Applications à l'investissement durable
Le Q de Tobin trouve de nouvelles applications dans l'analyse des investissements liés à la transition écologique :
- Évaluation de la prime de marché accordée aux entreprises ayant une stratégie bas-carbone
- Analyse de l'efficacité des investissements verts en termes de création de valeur actionnariale
- Indicateur de l'alignement entre valorisation financière et performance environnementale
Comparaison avec d'autres indicateurs d'investissement
Le Q de Tobin s'inscrit dans une famille d'indicateurs guidant les décisions d'investissement :
| Indicateur | Principe | Avantages | Limites |
|---|
| Q de Tobin | Rapport valeur de marché/coût de remplacement | Intègre les anticipations du marché | Repose sur l'efficience des marchés |
| VAN (Valeur Actuelle Nette) | Actualisation des flux futurs | Rigueur calculatoire | Sensibilité au taux d'actualisation |
| TRI (Taux de Rendement Interne) | Taux annulant la VAN | Facilité de comparaison | Ne tient pas compte de la taille des projets |
| Période de récupération | Temps pour récupérer l'investissement initial | Simplicité | Néglige les flux au-delà du seuil |
| ROI (Return On Investment) | Rapport gain/coût | Intuitivité | Néglige la temporalité des flux |
Conclusion
Le Q de Tobin offre un cadre conceptuel élégant pour guider les décisions d'investissement en reliant valorisation boursière et valeur fondamentale des actifs. Son principal mérite est d'intégrer les anticipations du marché concernant la rentabilité future des investissements.
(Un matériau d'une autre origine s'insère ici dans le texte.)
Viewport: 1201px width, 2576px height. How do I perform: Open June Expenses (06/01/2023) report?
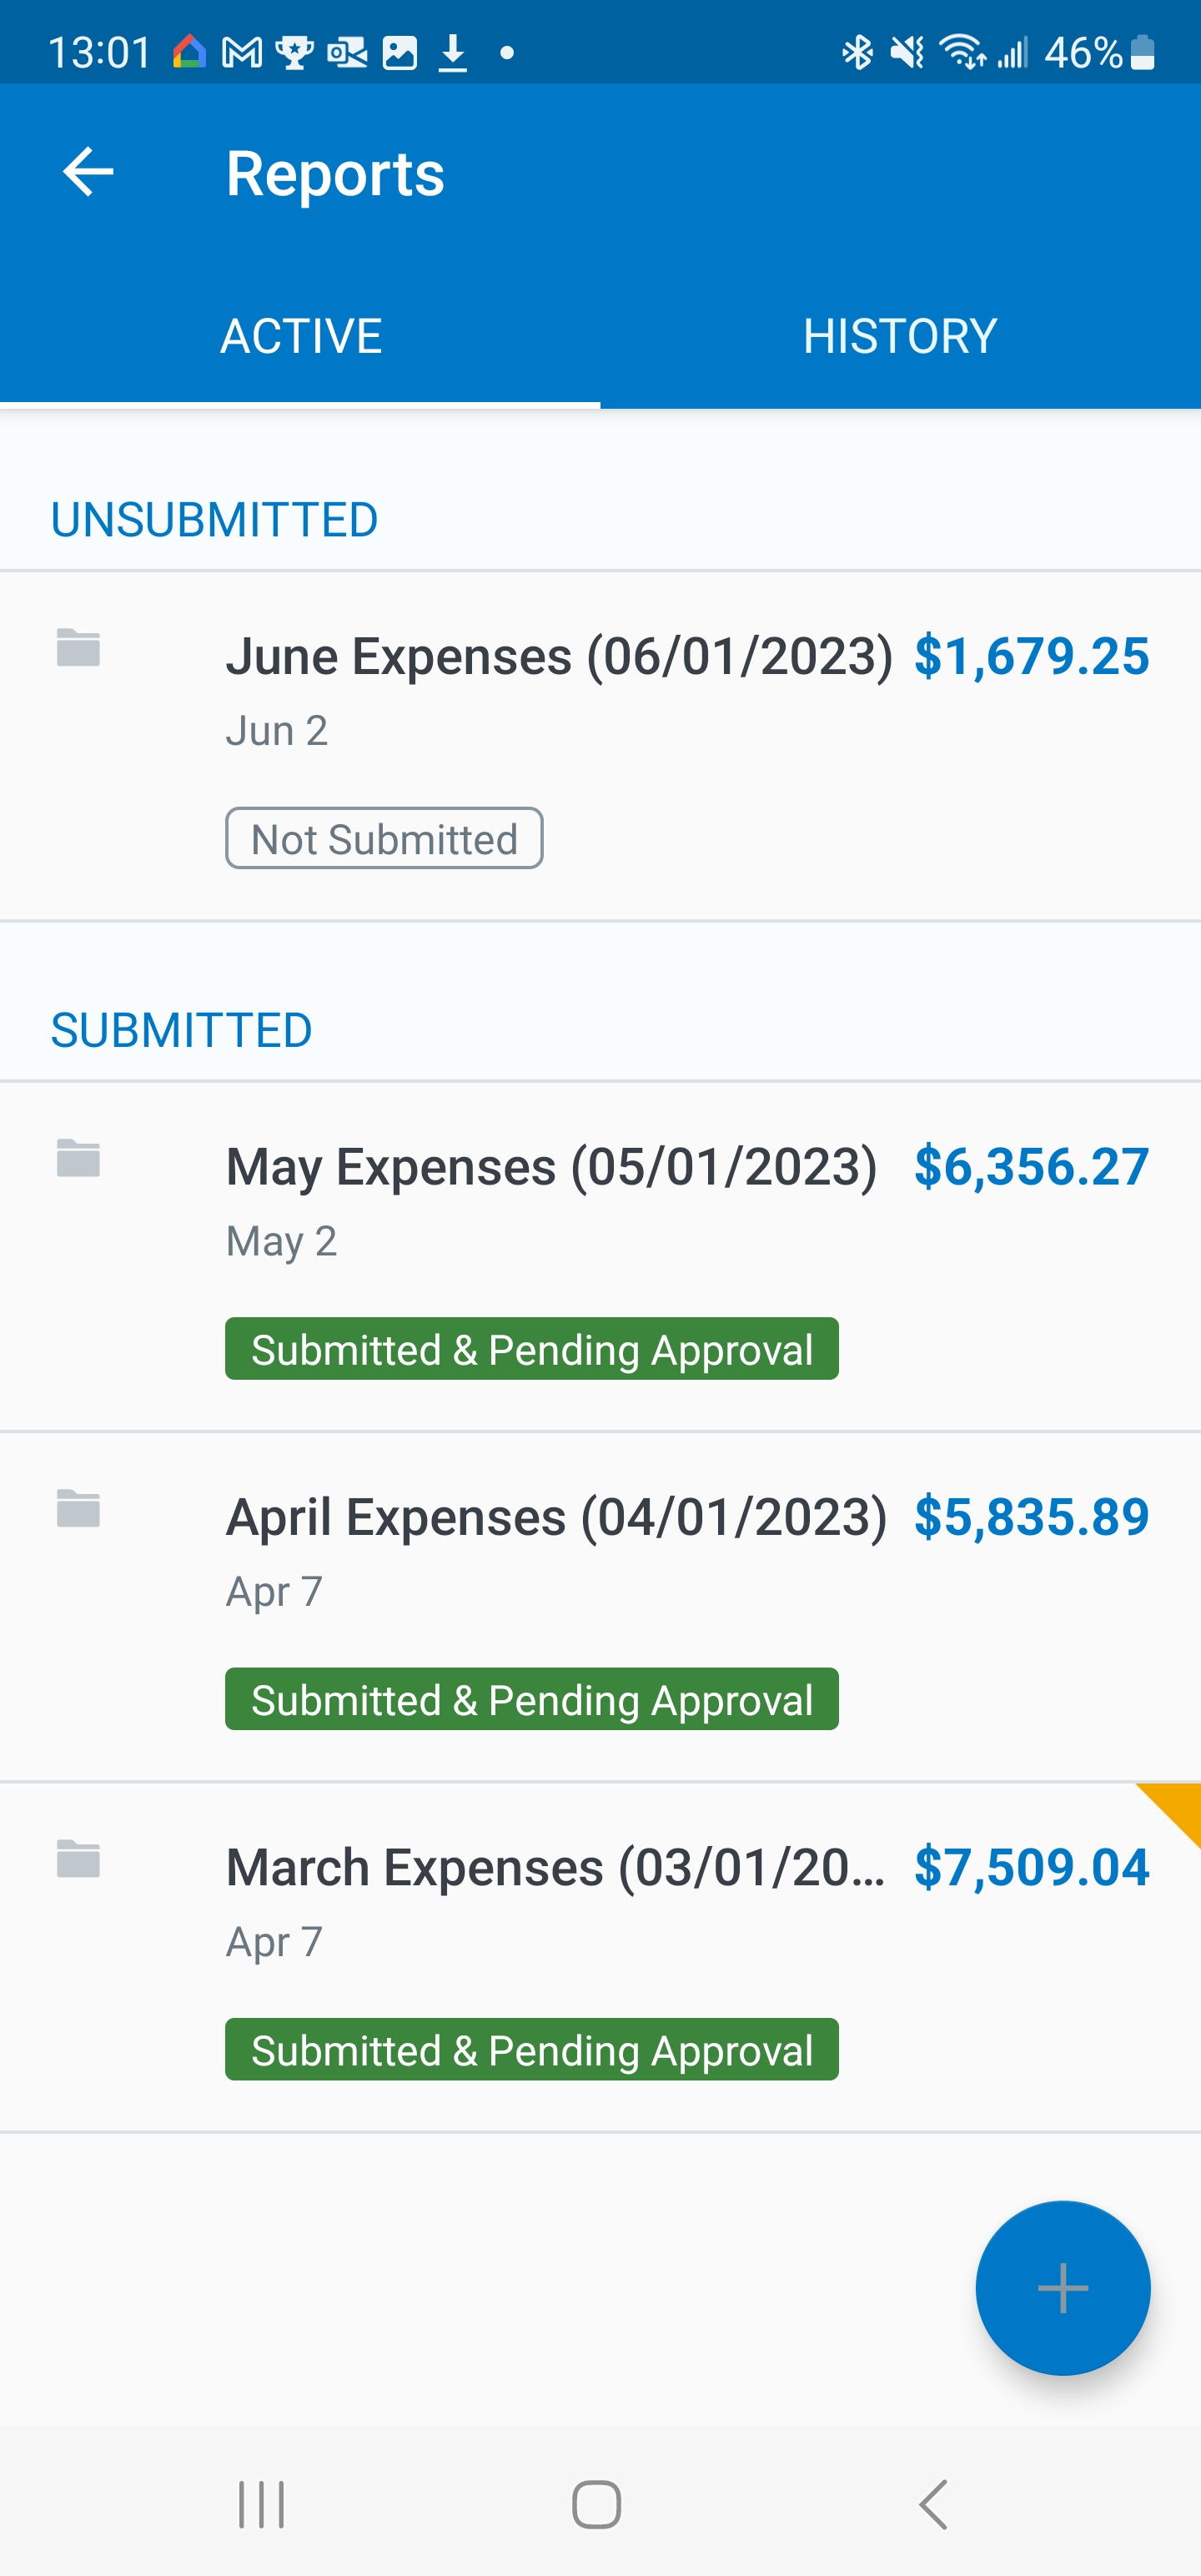pyautogui.click(x=558, y=657)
Cependant, il repose sur des hypothèses contestables concernant l'efficience des marchés financiers et se heurte à d'importantes difficultés de mesure, particulièrement dans une économie de plus en plus immatérielle. Ces limites expliquent pourquoi, dans la pratique, le Q de Tobin n'est généralement qu'un indicateur parmi d'autres dans le processus de décision d'investissement.
Au-delà de son application directe, le Q de Tobin a contribué significativement à la compréhension théorique des liens entre marchés financiers et économie réelle, et continue d'être un concept fondamental en économie financière et en analyse macroéconomique.